• What is needed:
Substitute "Image size" for every occurrence of "Image resolution" in the lines below, and reproduce everything else unchanged.

[Begin Entries supplied]

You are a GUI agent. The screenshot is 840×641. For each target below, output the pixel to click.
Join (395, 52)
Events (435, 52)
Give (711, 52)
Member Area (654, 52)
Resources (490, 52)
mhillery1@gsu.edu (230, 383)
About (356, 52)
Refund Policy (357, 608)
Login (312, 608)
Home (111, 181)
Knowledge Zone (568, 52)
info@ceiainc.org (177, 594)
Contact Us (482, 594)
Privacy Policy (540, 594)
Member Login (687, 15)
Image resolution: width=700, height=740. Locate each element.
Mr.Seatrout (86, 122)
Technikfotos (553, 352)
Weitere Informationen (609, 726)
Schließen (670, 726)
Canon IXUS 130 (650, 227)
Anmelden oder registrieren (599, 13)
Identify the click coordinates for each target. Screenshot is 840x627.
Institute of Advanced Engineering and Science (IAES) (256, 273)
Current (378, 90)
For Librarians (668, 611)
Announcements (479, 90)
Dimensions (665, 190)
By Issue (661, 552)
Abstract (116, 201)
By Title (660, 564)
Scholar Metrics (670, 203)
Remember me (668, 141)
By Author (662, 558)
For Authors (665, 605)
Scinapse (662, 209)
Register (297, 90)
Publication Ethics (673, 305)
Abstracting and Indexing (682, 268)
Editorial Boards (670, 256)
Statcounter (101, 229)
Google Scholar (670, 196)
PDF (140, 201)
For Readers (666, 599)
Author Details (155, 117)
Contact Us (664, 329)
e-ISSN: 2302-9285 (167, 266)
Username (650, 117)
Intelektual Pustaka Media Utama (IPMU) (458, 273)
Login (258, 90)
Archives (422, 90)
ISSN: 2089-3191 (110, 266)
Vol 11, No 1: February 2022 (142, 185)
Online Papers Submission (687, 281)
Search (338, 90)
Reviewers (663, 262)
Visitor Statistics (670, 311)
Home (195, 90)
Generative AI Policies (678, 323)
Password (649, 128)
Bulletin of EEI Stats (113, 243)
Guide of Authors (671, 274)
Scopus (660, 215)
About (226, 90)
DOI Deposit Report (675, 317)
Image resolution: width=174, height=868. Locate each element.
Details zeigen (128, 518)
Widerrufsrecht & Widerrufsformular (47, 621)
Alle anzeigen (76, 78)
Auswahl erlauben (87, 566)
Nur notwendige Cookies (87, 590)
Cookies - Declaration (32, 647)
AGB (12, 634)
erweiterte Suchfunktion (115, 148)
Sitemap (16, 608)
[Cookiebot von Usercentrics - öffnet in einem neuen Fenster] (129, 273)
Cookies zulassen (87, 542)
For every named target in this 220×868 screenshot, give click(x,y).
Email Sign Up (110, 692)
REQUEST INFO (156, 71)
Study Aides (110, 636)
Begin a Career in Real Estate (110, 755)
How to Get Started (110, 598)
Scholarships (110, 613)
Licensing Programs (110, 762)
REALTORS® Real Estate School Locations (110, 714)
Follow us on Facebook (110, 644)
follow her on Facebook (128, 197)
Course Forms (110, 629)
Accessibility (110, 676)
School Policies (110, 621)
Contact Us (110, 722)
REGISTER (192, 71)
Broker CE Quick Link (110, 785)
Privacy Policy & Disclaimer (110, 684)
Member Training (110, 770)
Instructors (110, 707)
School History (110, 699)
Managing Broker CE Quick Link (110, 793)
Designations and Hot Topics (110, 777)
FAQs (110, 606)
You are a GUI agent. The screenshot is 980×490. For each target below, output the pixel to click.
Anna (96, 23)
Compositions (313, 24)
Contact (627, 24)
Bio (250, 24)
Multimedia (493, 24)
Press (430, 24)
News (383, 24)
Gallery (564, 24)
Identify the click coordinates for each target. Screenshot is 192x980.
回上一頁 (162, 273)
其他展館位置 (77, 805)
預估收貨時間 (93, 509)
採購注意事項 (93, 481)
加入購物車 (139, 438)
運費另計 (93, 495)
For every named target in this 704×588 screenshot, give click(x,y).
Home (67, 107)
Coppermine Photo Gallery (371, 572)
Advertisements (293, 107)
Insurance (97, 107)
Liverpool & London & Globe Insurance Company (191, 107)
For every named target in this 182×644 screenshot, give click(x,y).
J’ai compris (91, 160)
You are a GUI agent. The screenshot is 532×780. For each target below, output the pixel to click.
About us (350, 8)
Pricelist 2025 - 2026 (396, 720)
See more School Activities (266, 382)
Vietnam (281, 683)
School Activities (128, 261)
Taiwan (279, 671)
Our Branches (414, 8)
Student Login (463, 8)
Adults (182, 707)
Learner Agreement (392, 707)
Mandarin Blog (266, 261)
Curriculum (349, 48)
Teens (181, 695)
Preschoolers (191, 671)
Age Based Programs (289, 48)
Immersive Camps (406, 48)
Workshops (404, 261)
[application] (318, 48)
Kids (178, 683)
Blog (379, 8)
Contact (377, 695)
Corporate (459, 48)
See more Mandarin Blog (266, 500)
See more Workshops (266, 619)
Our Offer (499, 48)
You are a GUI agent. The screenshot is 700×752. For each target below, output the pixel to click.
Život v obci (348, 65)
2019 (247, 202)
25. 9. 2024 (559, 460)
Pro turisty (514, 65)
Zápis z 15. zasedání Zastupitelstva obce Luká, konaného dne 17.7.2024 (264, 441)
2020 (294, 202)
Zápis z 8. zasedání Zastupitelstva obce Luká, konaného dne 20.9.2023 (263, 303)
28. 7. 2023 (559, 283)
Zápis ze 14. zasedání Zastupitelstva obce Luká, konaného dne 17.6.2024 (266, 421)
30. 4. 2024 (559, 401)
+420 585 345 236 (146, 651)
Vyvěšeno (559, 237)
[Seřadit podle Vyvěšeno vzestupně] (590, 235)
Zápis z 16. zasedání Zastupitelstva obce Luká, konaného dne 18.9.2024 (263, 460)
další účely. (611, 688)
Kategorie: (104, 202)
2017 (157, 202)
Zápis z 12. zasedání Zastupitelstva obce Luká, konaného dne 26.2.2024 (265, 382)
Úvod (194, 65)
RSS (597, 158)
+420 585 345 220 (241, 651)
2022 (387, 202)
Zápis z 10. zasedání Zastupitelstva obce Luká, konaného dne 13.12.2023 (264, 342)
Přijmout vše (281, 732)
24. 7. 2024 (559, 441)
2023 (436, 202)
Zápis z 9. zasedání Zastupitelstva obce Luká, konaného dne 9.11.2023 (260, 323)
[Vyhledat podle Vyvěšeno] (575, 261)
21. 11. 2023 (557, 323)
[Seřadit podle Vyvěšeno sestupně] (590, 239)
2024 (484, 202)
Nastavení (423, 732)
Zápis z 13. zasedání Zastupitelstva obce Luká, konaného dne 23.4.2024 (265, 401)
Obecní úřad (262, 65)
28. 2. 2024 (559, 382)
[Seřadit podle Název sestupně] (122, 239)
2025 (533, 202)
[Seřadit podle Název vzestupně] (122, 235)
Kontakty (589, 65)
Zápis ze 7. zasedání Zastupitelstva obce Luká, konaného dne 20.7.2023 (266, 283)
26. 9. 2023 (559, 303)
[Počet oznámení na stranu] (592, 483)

[End Entries supplied]

• Result of this task:
You are a GUI agent. The screenshot is 840×641. For each target below, output the pixel to click.
Join (395, 52)
Events (435, 52)
Give (711, 52)
Member Area (654, 52)
Resources (490, 52)
mhillery1@gsu.edu (230, 383)
About (356, 52)
Refund Policy (357, 608)
Login (312, 608)
Home (111, 181)
Knowledge Zone (568, 52)
info@ceiainc.org (177, 594)
Contact Us (482, 594)
Privacy Policy (540, 594)
Member Login (687, 15)
Image size: width=700, height=740. Locate each element.
Mr.Seatrout (86, 122)
Technikfotos (553, 352)
Weitere Informationen (609, 726)
Schließen (670, 726)
Canon IXUS 130 (650, 227)
Anmelden oder registrieren (599, 13)
Identify the click coordinates for each target. Screenshot is 840x627.
Institute of Advanced Engineering and Science (IAES) (256, 273)
Current (378, 90)
For Librarians (668, 611)
Announcements (479, 90)
Dimensions (665, 190)
By Issue (661, 552)
Abstract (116, 201)
By Title (660, 564)
Scholar Metrics (670, 203)
Remember me (668, 141)
By Author (662, 558)
For Authors (665, 605)
Scinapse (662, 209)
Register (297, 90)
Publication Ethics (673, 305)
Abstracting and Indexing (682, 268)
Editorial Boards (670, 256)
Statcounter (101, 229)
Google Scholar (670, 196)
PDF (140, 201)
For Readers (666, 599)
Author Details (155, 117)
Contact Us (664, 329)
e-ISSN: 2302-9285 (167, 266)
Username (650, 117)
Intelektual Pustaka Media Utama (IPMU) (458, 273)
Login (258, 90)
Archives (422, 90)
ISSN: 2089-3191 (110, 266)
Vol 11, No 1: February 2022 (142, 185)
Online Papers Submission (687, 281)
Search (338, 90)
Reviewers (663, 262)
Visitor Statistics (670, 311)
Home (195, 90)
Generative AI Policies (678, 323)
Password (649, 128)
Bulletin of EEI Stats (113, 243)
Guide of Authors (671, 274)
Scopus (660, 215)
About (226, 90)
DOI Deposit Report (675, 317)
Image size: width=174, height=868. Locate each element.
Details zeigen (128, 518)
Widerrufsrecht & Widerrufsformular (47, 621)
Alle anzeigen (76, 78)
Auswahl erlauben (87, 566)
Nur notwendige Cookies (87, 590)
Cookies - Declaration (32, 647)
AGB (12, 634)
erweiterte Suchfunktion (115, 148)
Sitemap (16, 608)
[Cookiebot von Usercentrics - öffnet in einem neuen Fenster] (129, 273)
Cookies zulassen (87, 542)
For every named target in this 220×868 screenshot, give click(x,y).
Email Sign Up (110, 692)
REQUEST INFO (156, 71)
Study Aides (110, 636)
Begin a Career in Real Estate (110, 755)
How to Get Started (110, 598)
Scholarships (110, 613)
Licensing Programs (110, 762)
REALTORS® Real Estate School Locations (110, 714)
Follow us on Facebook (110, 644)
follow her on Facebook (128, 197)
Course Forms (110, 629)
Accessibility (110, 676)
School Policies (110, 621)
Contact Us (110, 722)
REGISTER (192, 71)
Broker CE Quick Link (110, 785)
Privacy Policy & Disclaimer (110, 684)
Member Training (110, 770)
Instructors (110, 707)
School History (110, 699)
Managing Broker CE Quick Link (110, 793)
Designations and Hot Topics (110, 777)
FAQs (110, 606)
You are a GUI agent. The screenshot is 980×490. For each target below, output the pixel to click.
Anna (96, 23)
Compositions (313, 24)
Contact (627, 24)
Bio (250, 24)
Multimedia (493, 24)
Press (430, 24)
News (383, 24)
Gallery (564, 24)
Identify the click coordinates for each target. Screenshot is 192x980.
回上一頁 (162, 273)
其他展館位置 (77, 805)
預估收貨時間 (93, 509)
採購注意事項 (93, 481)
加入購物車 (139, 438)
運費另計 (93, 495)
For every named target in this 704×588 screenshot, give click(x,y).
Home (67, 107)
Coppermine Photo Gallery (371, 572)
Advertisements (293, 107)
Insurance (97, 107)
Liverpool & London & Globe Insurance Company (191, 107)
For every named target in this 182×644 screenshot, give click(x,y).
J’ai compris (91, 160)
You are a GUI agent. The screenshot is 532×780. For each target below, output the pixel to click.
About us (350, 8)
Pricelist 2025 - 2026 (396, 720)
See more School Activities (266, 382)
Vietnam (281, 683)
School Activities (128, 261)
Taiwan (279, 671)
Our Branches (414, 8)
Student Login (463, 8)
Adults (182, 707)
Learner Agreement (392, 707)
Mandarin Blog (266, 261)
Curriculum (349, 48)
Teens (181, 695)
Preschoolers (191, 671)
Age Based Programs (289, 48)
Immersive Camps (406, 48)
Workshops (404, 261)
[application] (318, 48)
Kids (178, 683)
Blog (379, 8)
Contact (377, 695)
Corporate (459, 48)
See more Mandarin Blog (266, 500)
See more Workshops (266, 619)
Our Offer (499, 48)
You are a GUI agent. The screenshot is 700×752. For each target below, output the pixel to click.
Život v obci (348, 65)
2019 (247, 202)
25. 9. 2024 (559, 460)
Pro turisty (514, 65)
Zápis z 15. zasedání Zastupitelstva obce Luká, konaného dne 17.7.2024 (264, 441)
2020 (294, 202)
Zápis z 8. zasedání Zastupitelstva obce Luká, konaného dne 20.9.2023 (263, 303)
28. 7. 2023 (559, 283)
Zápis ze 14. zasedání Zastupitelstva obce Luká, konaného dne 17.6.2024 (266, 421)
30. 4. 2024 (559, 401)
+420 585 345 236 (146, 651)
Vyvěšeno (559, 237)
[Seřadit podle Vyvěšeno vzestupně] (590, 235)
Zápis z 16. zasedání Zastupitelstva obce Luká, konaného dne 18.9.2024 (263, 460)
další účely. (611, 688)
Kategorie: (104, 202)
2017 (157, 202)
Zápis z 12. zasedání Zastupitelstva obce Luká, konaného dne 26.2.2024 (265, 382)
Úvod (194, 65)
RSS (597, 158)
+420 585 345 220 (241, 651)
2022 (387, 202)
Zápis z 10. zasedání Zastupitelstva obce Luká, konaného dne 13.12.2023 (264, 342)
Přijmout vše (281, 732)
24. 7. 2024 (559, 441)
2023 (436, 202)
Zápis z 9. zasedání Zastupitelstva obce Luká, konaného dne 9.11.2023 (260, 323)
[Vyhledat podle Vyvěšeno] (575, 261)
21. 11. 2023 (557, 323)
[Seřadit podle Vyvěšeno sestupně] (590, 239)
2024 (484, 202)
Nastavení (423, 732)
Zápis z 13. zasedání Zastupitelstva obce Luká, konaného dne 23.4.2024 (265, 401)
Obecní úřad (262, 65)
28. 2. 2024 (559, 382)
[Seřadit podle Název sestupně] (122, 239)
2025 (533, 202)
[Seřadit podle Název vzestupně] (122, 235)
Kontakty (589, 65)
Zápis ze 7. zasedání Zastupitelstva obce Luká, konaného dne 20.7.2023 (266, 283)
26. 9. 2023 (559, 303)
[Počet oznámení na stranu] (592, 483)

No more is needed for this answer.